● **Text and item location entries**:
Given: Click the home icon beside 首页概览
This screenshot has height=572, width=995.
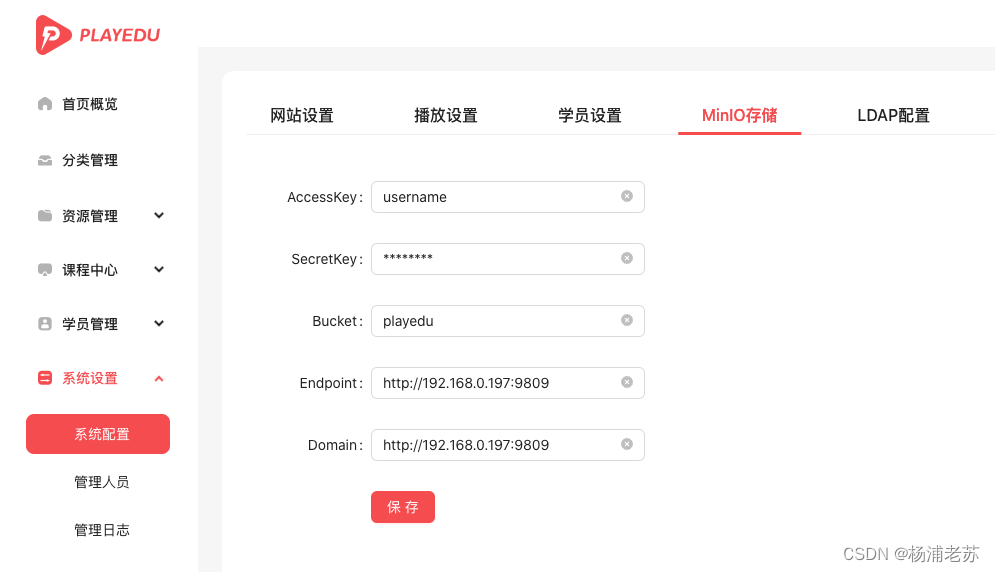Looking at the screenshot, I should pyautogui.click(x=44, y=104).
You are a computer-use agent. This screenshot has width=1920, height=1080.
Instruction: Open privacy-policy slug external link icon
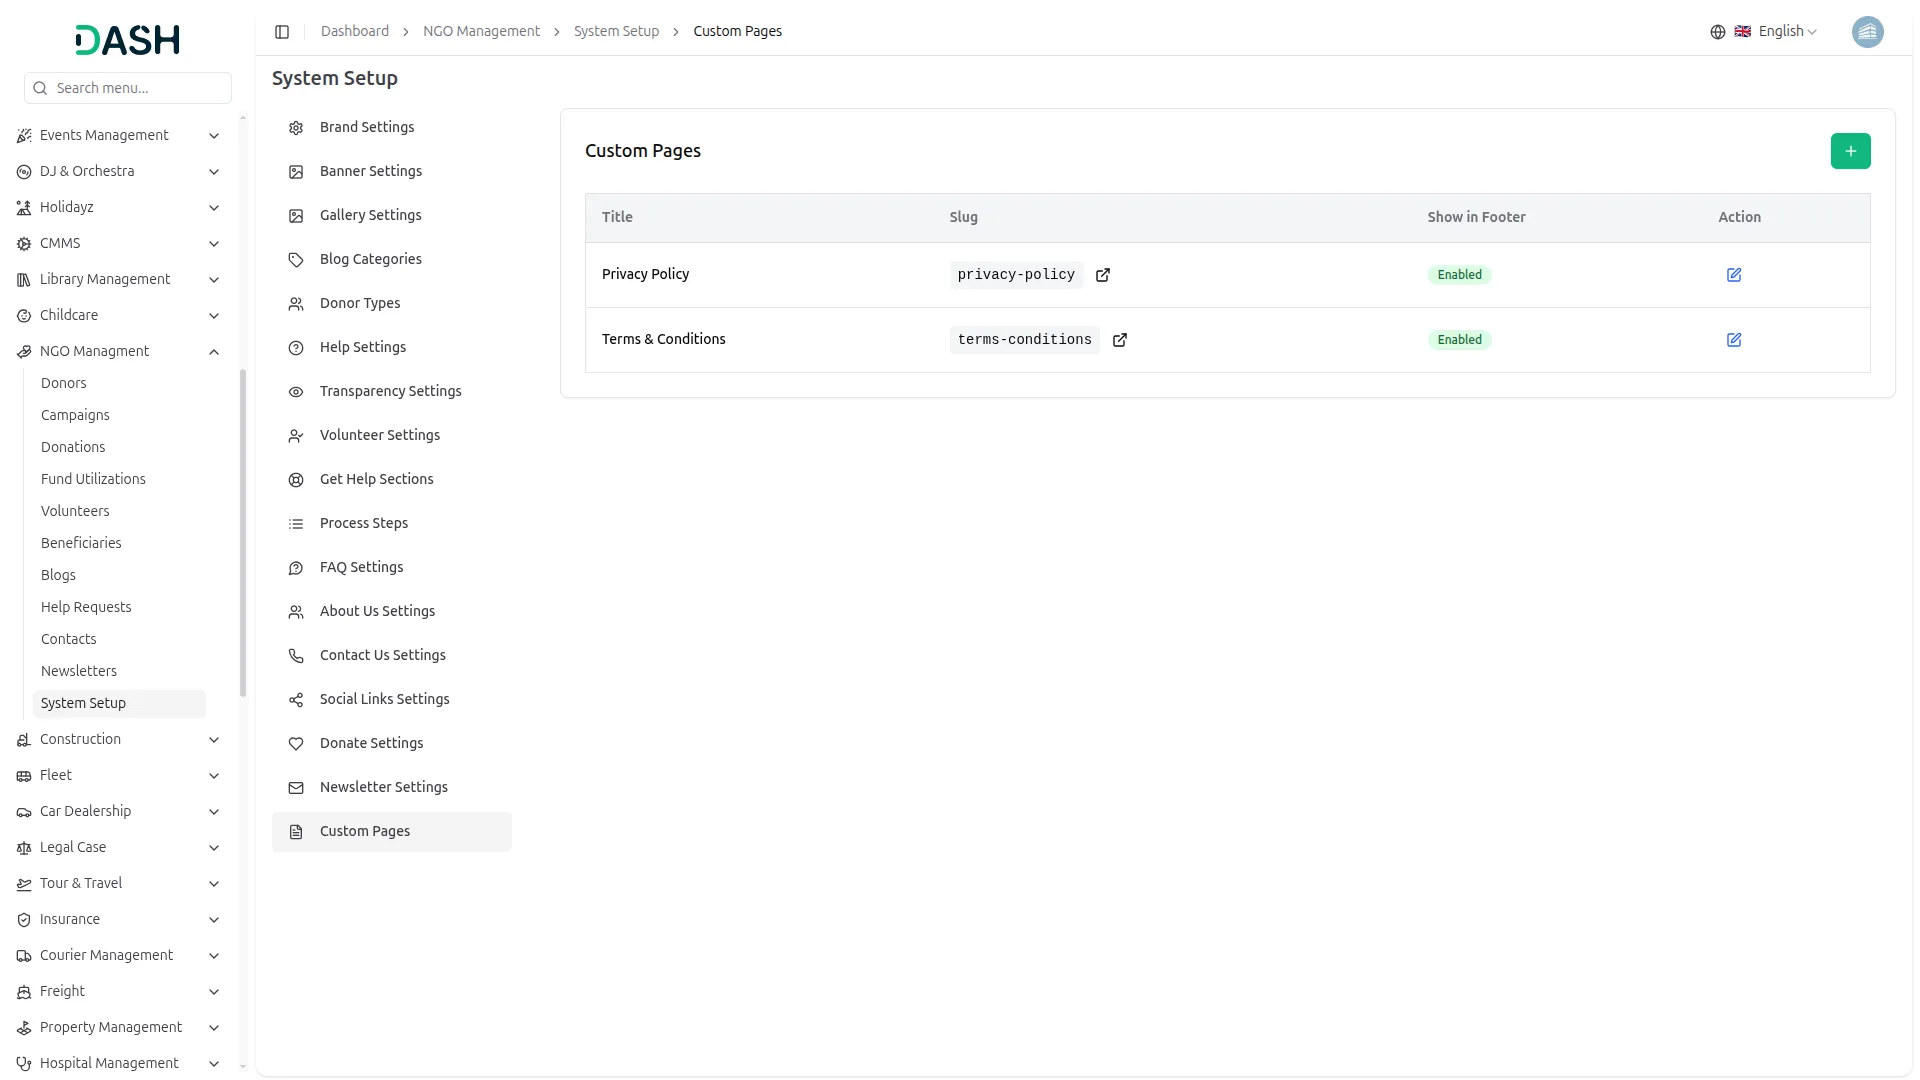pos(1102,275)
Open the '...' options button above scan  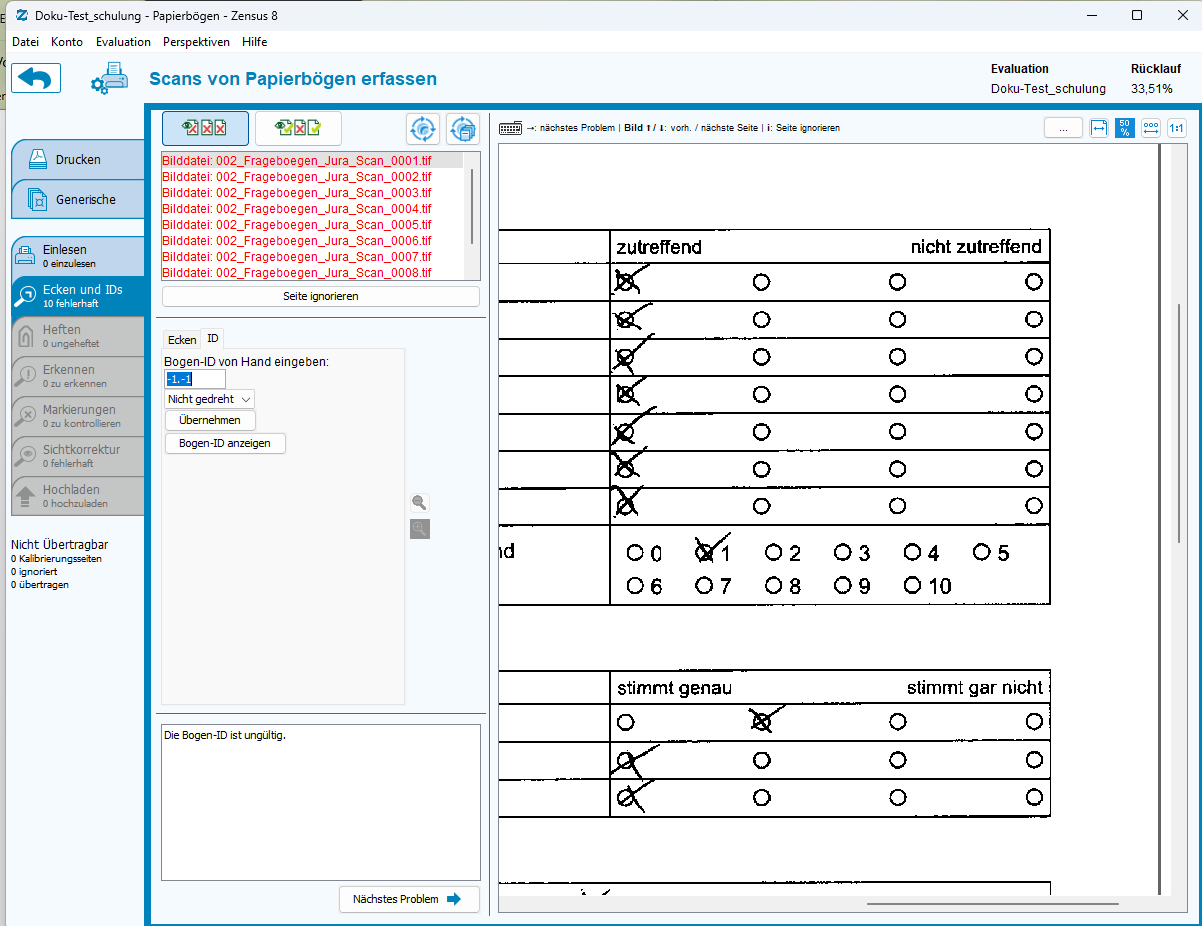tap(1063, 128)
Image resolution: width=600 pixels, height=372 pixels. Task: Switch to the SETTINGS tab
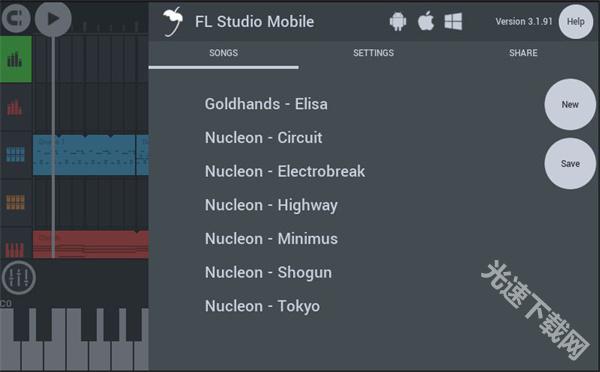coord(373,53)
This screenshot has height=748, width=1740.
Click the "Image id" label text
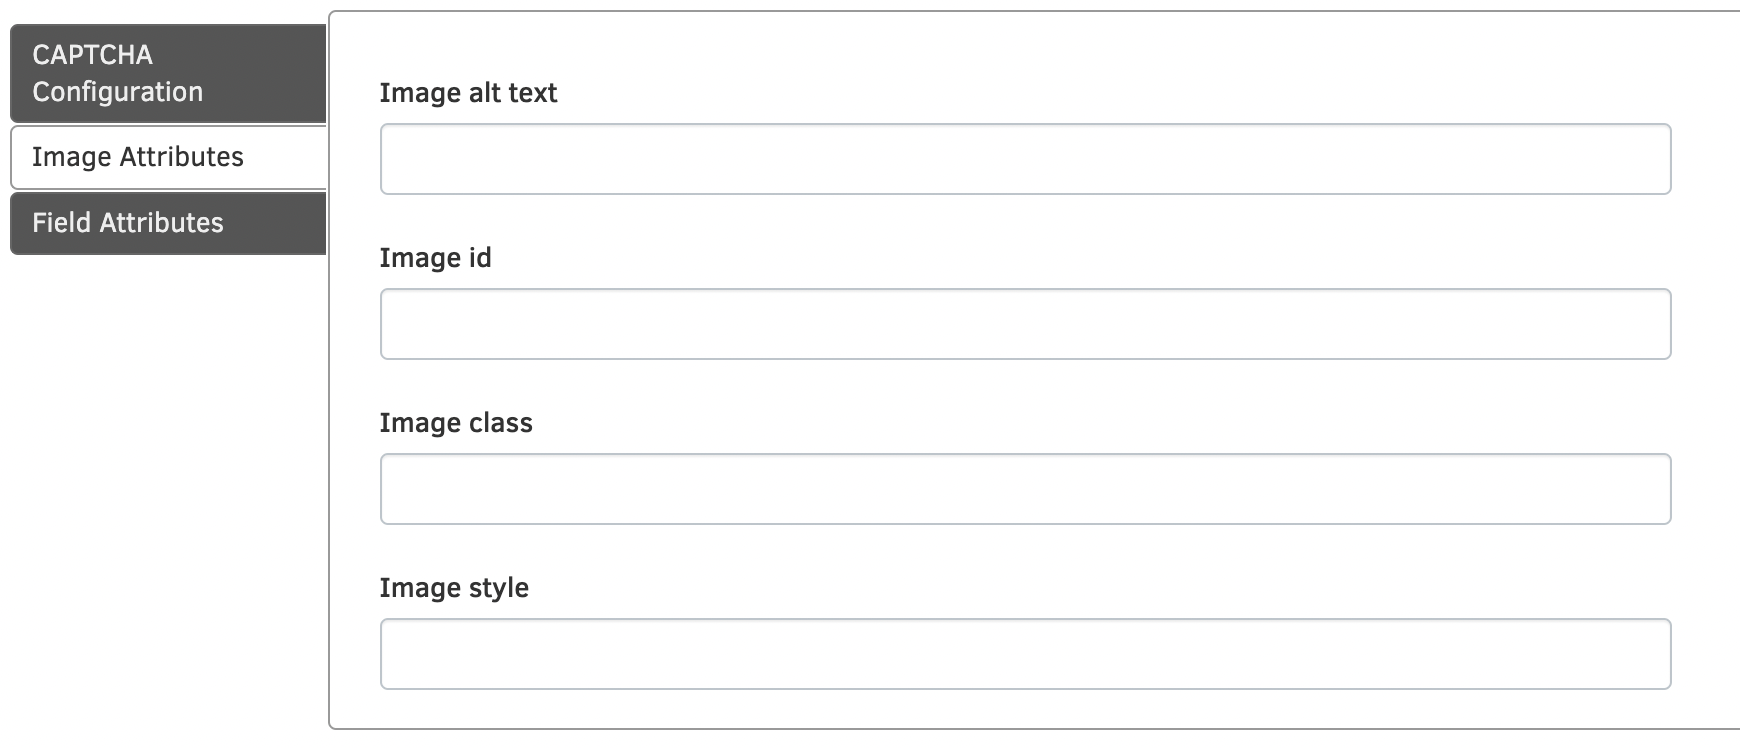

● **Exercise description**: Report each line of the data that contains the string "icon". The match is case-sensitive.

● **Exercise answer**:
Given: Click the home icon beside 首页概览
Instruction: Open privacy-policy slug external link icon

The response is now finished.